Читаем Через Москву проездом полностью

– Нет, мне нравится. – Балдесову хотелось говорить громким отрывистым голосом, но не получалось, выходило каким-то тощим, осипшим. – Вот эта, скажем: «Лечь бы на дно, как подводная лодка, и позывных не пере-да-да-вать…» – последнее слово он все-таки, нашел в себе силы, пропел. Действительно нравилась ему эта песня, прямо про него она была; когда слушал ее, бывало, у кого-нибудь в последние эти месяцы – приезжал ночевать, и его развлекали, «развеивали», – слезы стояли в горле, реветь хотелось: «У меня дядя Феликс есть, он хороший, а ты маме жизнь загубил…»

– А мне казалось, Павел Витальевич, что вы… – начала его соседка, – ой, можно я вас буду Пашей?

– Павел Витальевич любит, когда его Пашей! – не давая Балдесову ответить, закричал с другого края стола Жирнов. Балдесов взглянул на него – Жирнов улыбался и, поймав взгляд Балдесова, весело, с лихим заговорщицким видом подмигнул ему. – Правда, позволяется только женщинам.
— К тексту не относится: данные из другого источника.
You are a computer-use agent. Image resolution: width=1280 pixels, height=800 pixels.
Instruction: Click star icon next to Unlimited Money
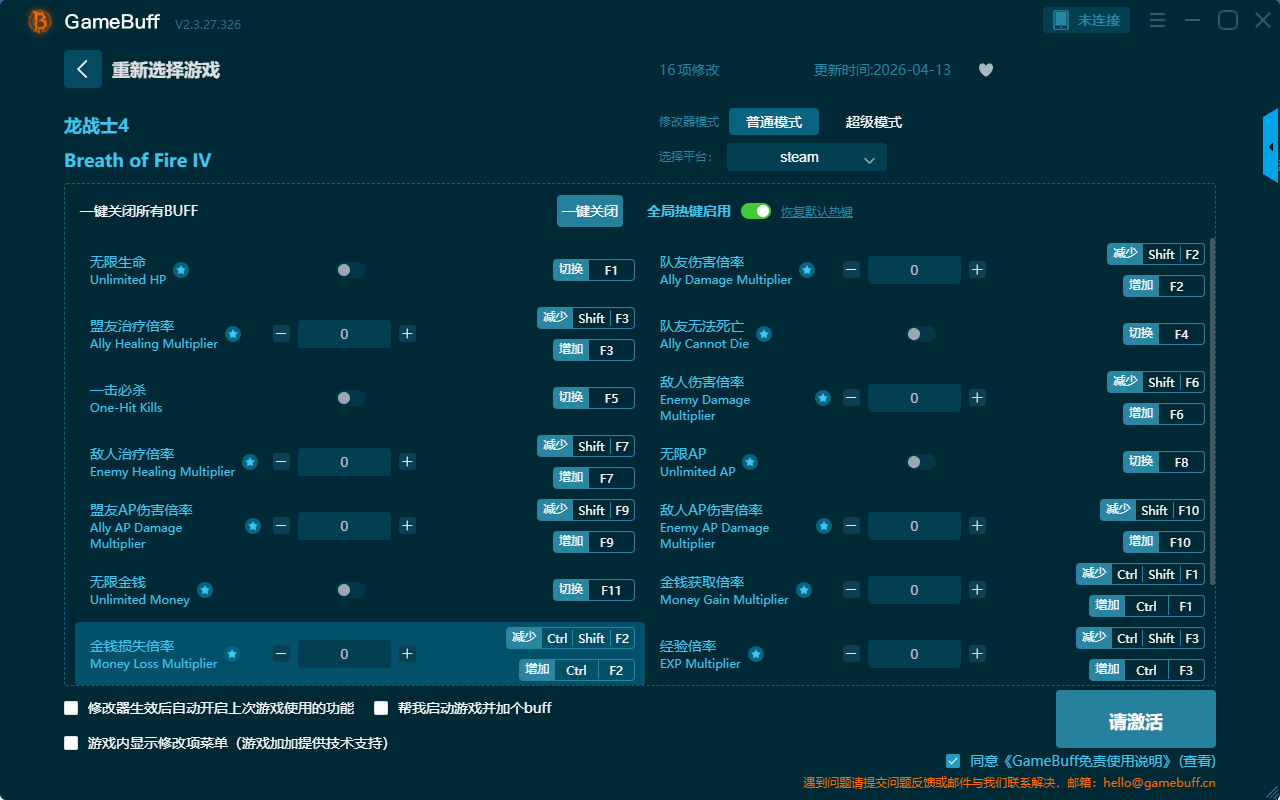pos(205,590)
– Значит, можно, да? – заглядывая Балдесову в глаза, утвердительно спросила прелестная каштановая головка.

– По-жалуйста… да, – сказал Балдесов.

– Так я хотела спросить, Паша, – улыбаясь, лучась чудесными, глубокими своими глазами, сказала его соседка, – а мне казалось, что вы друзья. На пластинке вы именно так пишете о нем – как о друге.

– Какой пластинке?

– Ну вот, которая вышла. С вашим текстом о творчестве Окуджавы. – Она двинулась на стуле, меняя положение, чуть-чуть приподняла, взявшись двумя пальцами, платье на колене, и загорелый ее живот, пройдясь в вырезе нежными складками, будто резанул Балдесова по глазам.
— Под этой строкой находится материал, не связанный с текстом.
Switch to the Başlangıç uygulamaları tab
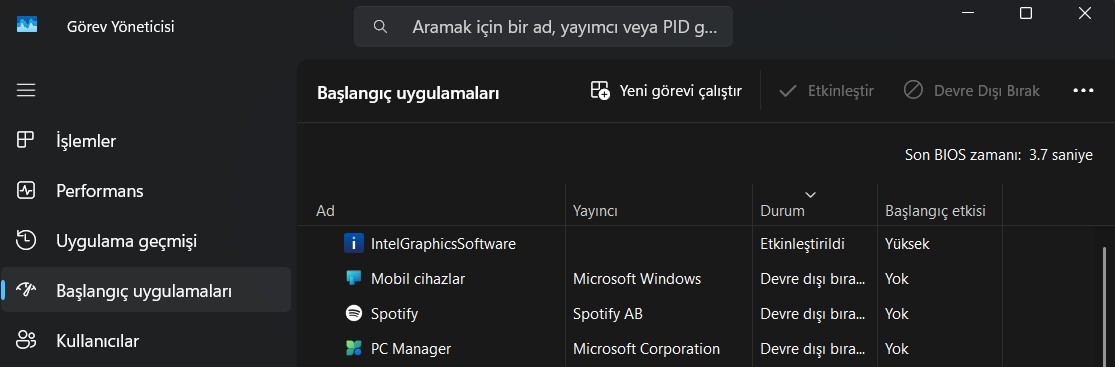This screenshot has width=1115, height=367. pos(146,290)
– А-а, эта… – запинаясь, выговорил он. Не слышал он ни о какой пластинке. – Так вы знаете, знаете ли… это ведь для чтения… для публики… тут свои законы… тут по-другому нельзя.
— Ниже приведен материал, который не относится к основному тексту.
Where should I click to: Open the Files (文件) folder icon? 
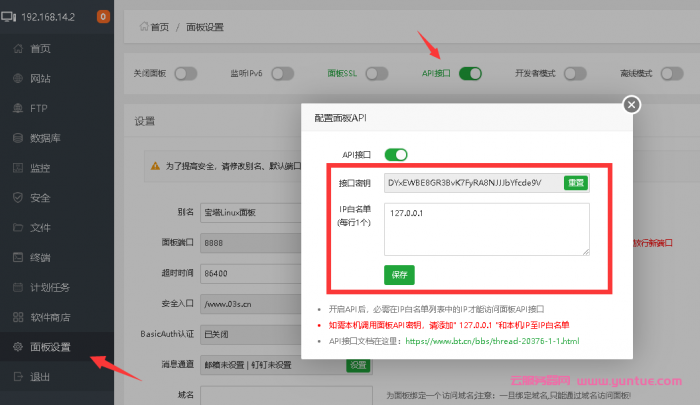click(x=17, y=227)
Актриса вытянула руку над столом, выставив торчком слабый, гнущийся белый палец.

– Вот! Согласна с вами, Паша. Свои законы! У искусства. Точно! Вот ведь на эстраде, когда вы читаете свои стихи, вы совсем другой. Я даже не ожидала. Нет, ей-богу! – закричала она, будто ей возразили. – Просто разительный контраст! Эстрада требует – и вы на эстраде такой броский, резкий, темпераментный. А в жизни… Просто не похожи на себя.

– Павел Витальевич, – поглаживая ус и сидя очень прямо, сказал Синицын,– когда смотрит потом себя по телевизору, так и говорит: это не я! Никогда бы не узнал себя, если бы не знал, что это я.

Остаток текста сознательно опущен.